The traditional view of visual art as painting and sculpture does not consider beadwork, say, or blankets made by Indigenous people. The new galleries will include exceptional examples of Indigenous art that have traditionally been described as handicrafts. And if these belong in an art gallery, so does embroidery, quilts, woodworks, and ceramics made by other people.
“The National Gallery has to get beyond the old 19th-century taxonomic categorization of art,” Mayer says. “We are looking again at the historical artistic crafts of settler women to see what should be considered for display in the National Gallery. For example, we will begin the story of European art in Canada with a spectacular embroidery made here by a nun in the second half of the 1600s.”
Carleton University professor Ruth Phillips is a leading expert on Indigenous art; an art historian, she has spent 30 years in the field.
“I have never seen a moment like we are in right now. My concern is: are we going to stick with it this time? I haven’t got a crystal ball, but I think the signs are better.”
Those signs include building their Indigenous art collection, as well as establishing an Indigenous art curatorship and hiring Greg Hill, who is of Mohawk heritage, as the first such curator in 2007. Phillips also notes the broad consultation with experts in the field — including many Indigenous people.
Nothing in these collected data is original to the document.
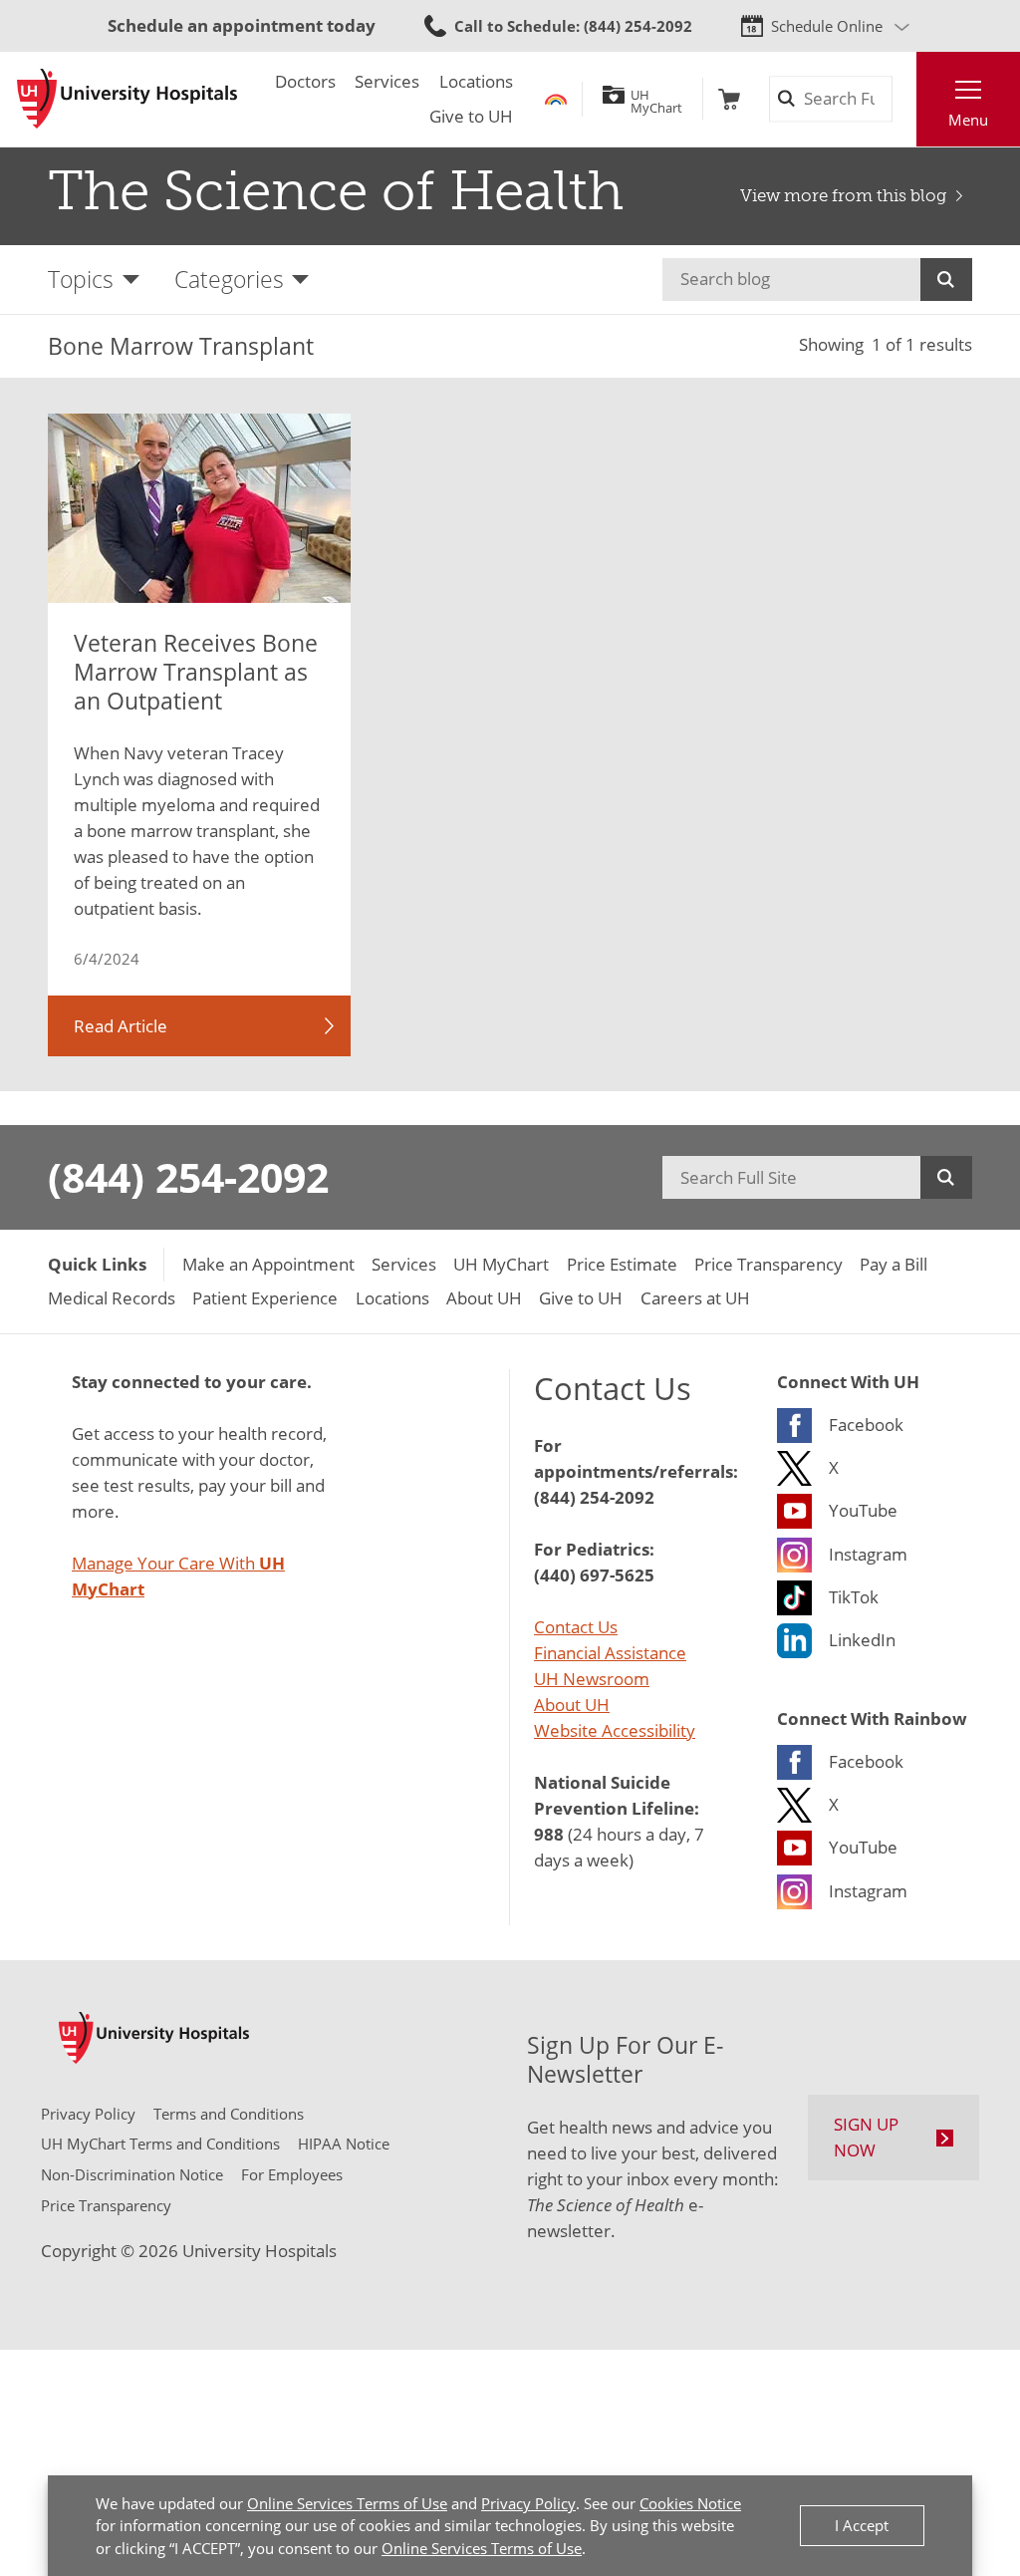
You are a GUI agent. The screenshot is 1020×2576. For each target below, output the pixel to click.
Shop (729, 99)
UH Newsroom (591, 1678)
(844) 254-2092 (188, 1177)
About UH (572, 1704)
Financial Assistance (610, 1652)
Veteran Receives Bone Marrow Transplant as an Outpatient (196, 671)
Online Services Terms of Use (347, 2503)
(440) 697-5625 (594, 1574)
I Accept (862, 2525)
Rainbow (556, 99)
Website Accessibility (614, 1730)
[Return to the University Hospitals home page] (127, 99)
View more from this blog (843, 195)
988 (549, 1834)
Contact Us (576, 1626)
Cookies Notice (690, 2503)
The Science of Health (336, 190)
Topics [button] (81, 279)
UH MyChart (656, 99)
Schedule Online (827, 26)
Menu (968, 120)
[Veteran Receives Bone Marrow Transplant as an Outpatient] (199, 508)
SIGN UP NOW (866, 2136)
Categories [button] (229, 279)
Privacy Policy (528, 2503)
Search (946, 279)
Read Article (120, 1025)
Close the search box (903, 99)
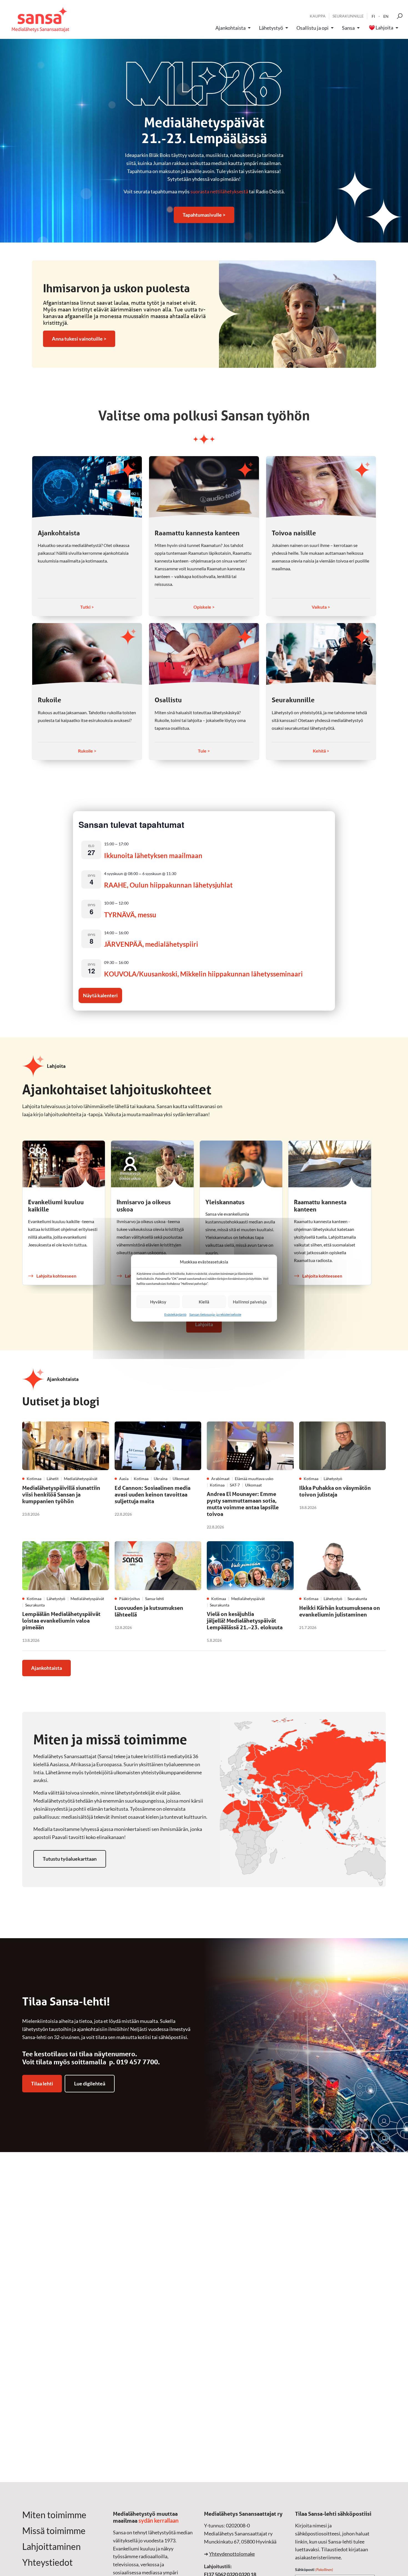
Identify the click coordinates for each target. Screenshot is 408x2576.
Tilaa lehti (42, 2083)
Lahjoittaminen (51, 2546)
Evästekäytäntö (175, 1314)
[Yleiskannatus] (241, 1164)
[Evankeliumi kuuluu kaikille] (63, 1164)
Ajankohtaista (230, 27)
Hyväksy (158, 1301)
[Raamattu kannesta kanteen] (204, 487)
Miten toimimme (54, 2514)
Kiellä (204, 1301)
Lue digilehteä (89, 2083)
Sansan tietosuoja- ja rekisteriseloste (215, 1314)
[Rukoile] (87, 654)
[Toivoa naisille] (321, 487)
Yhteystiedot (47, 2562)
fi (373, 16)
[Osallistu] (204, 654)
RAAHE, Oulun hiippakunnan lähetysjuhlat (168, 885)
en (386, 16)
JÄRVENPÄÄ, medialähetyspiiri (151, 944)
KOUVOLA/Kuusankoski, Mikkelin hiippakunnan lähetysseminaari (203, 974)
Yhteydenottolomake (232, 2554)
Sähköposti (314, 2569)
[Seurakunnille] (321, 654)
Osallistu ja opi (312, 27)
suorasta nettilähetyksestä (219, 191)
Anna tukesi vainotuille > (79, 339)
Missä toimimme (53, 2530)
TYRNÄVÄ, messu (130, 915)
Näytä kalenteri (100, 995)
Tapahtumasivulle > (204, 215)
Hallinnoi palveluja (250, 1301)
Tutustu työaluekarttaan (70, 1859)
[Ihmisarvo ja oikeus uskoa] (152, 1164)
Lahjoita (384, 28)
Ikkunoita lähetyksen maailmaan (153, 855)
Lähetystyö (271, 27)
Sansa (348, 27)
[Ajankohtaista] (87, 487)
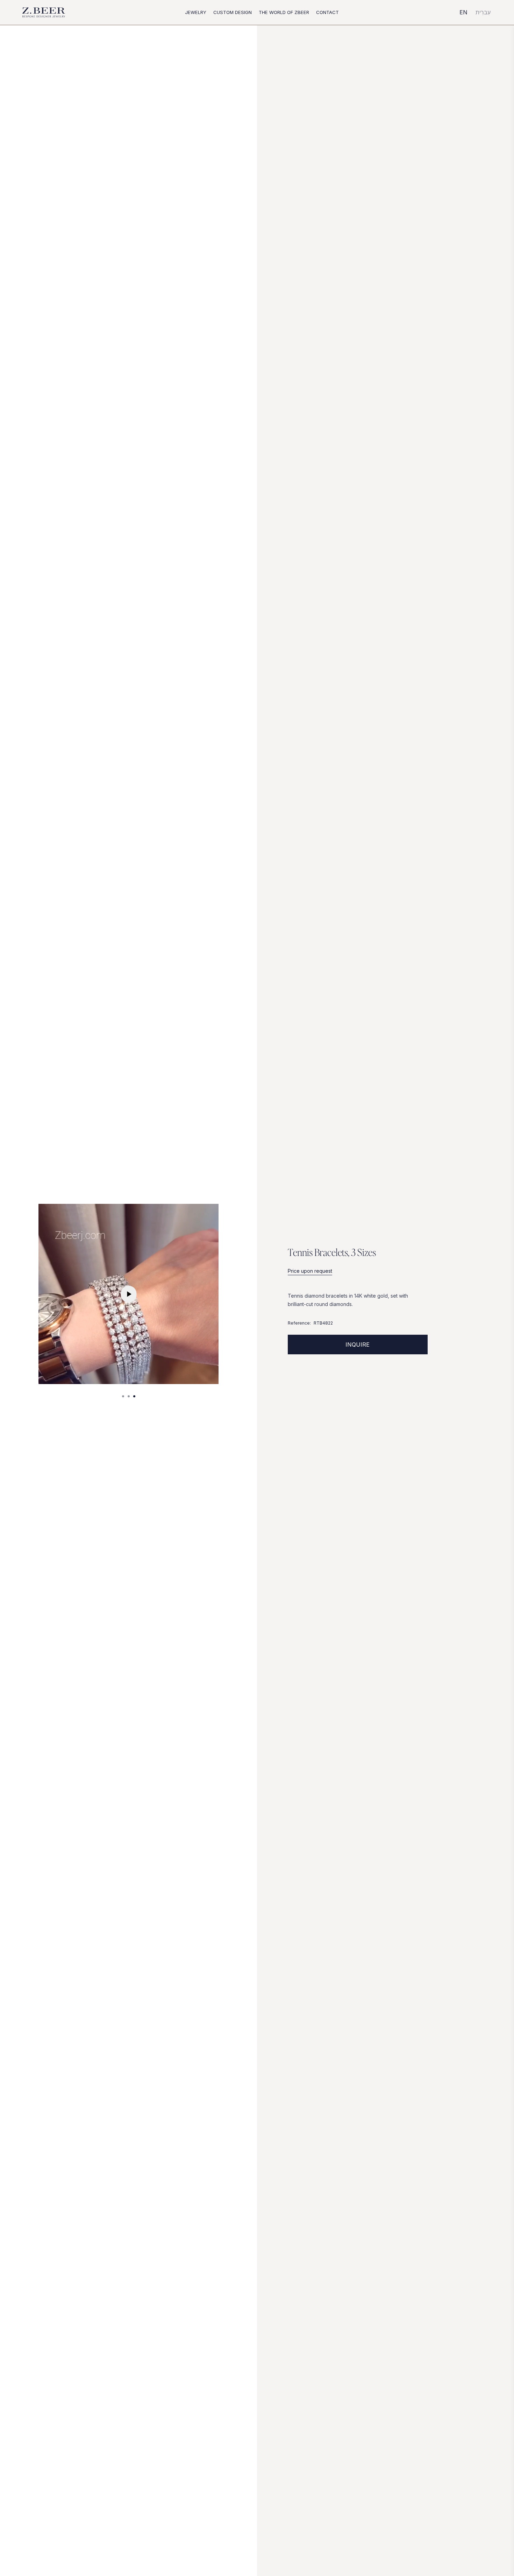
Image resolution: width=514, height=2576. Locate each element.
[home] (43, 12)
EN (463, 12)
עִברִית (483, 12)
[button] (195, 12)
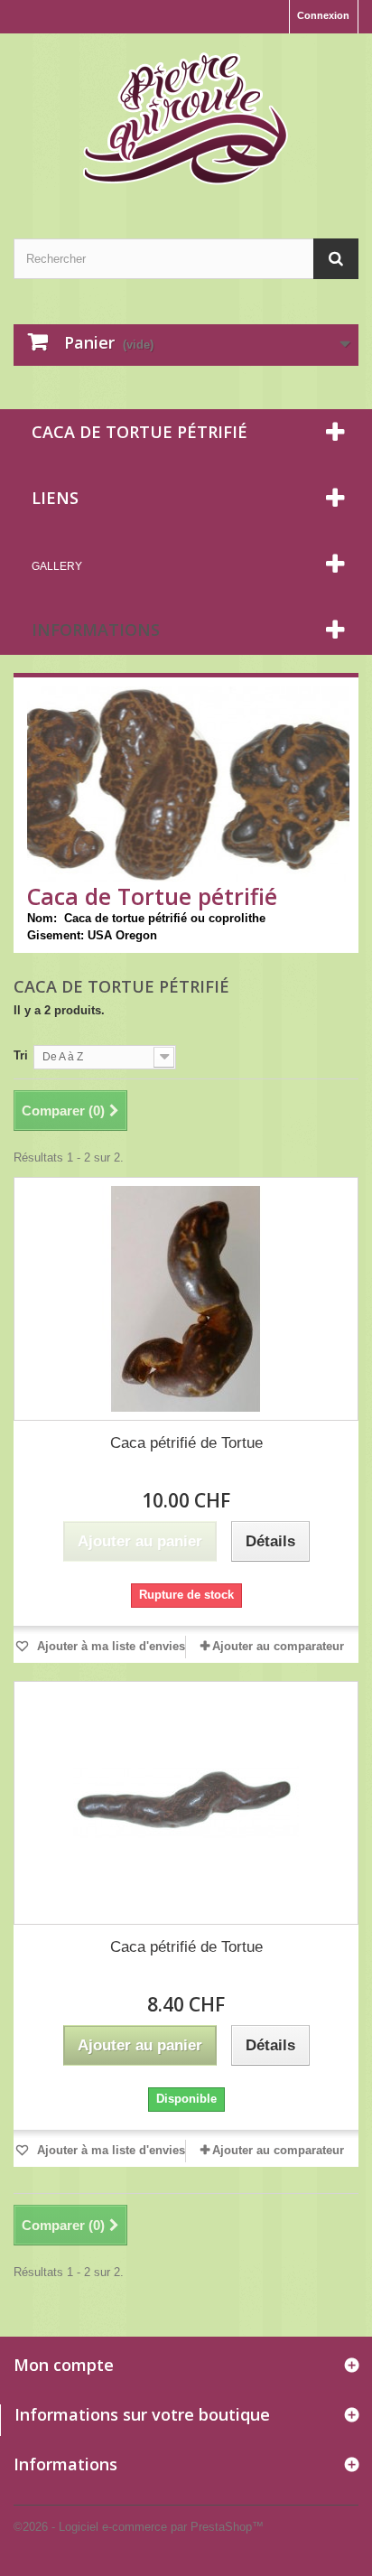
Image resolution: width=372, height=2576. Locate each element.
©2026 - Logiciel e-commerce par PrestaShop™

Ultimately, she says, “These initiatives have built a momentum and an Indigenous presence in the gallery that will not easily be reversed.”
Mayer is determined to move forward.
“I want Indigenous Canadians to come here and be extremely proud and to not have a sour note anywhere.”
“We are not showing anything that the descendants of the makers don’t want us to show,” Mayer says. “We have Indigenous people who work at the gallery who are making sure we don’t do anything stupid.” In addition to Hill, who remains the curator of Indigenous art, the gallery consulted with Indigenous experts from outside the region.
At the NAC, the excitement surrounding the new department is palpable. Stanley has been steeped in the development of Indigenous theatre for over three years now, and her energy for the movement is infectious.
“In these shifting times, the stories and skills and innovations of Indigenous peoples are a beacon,” says Stanley.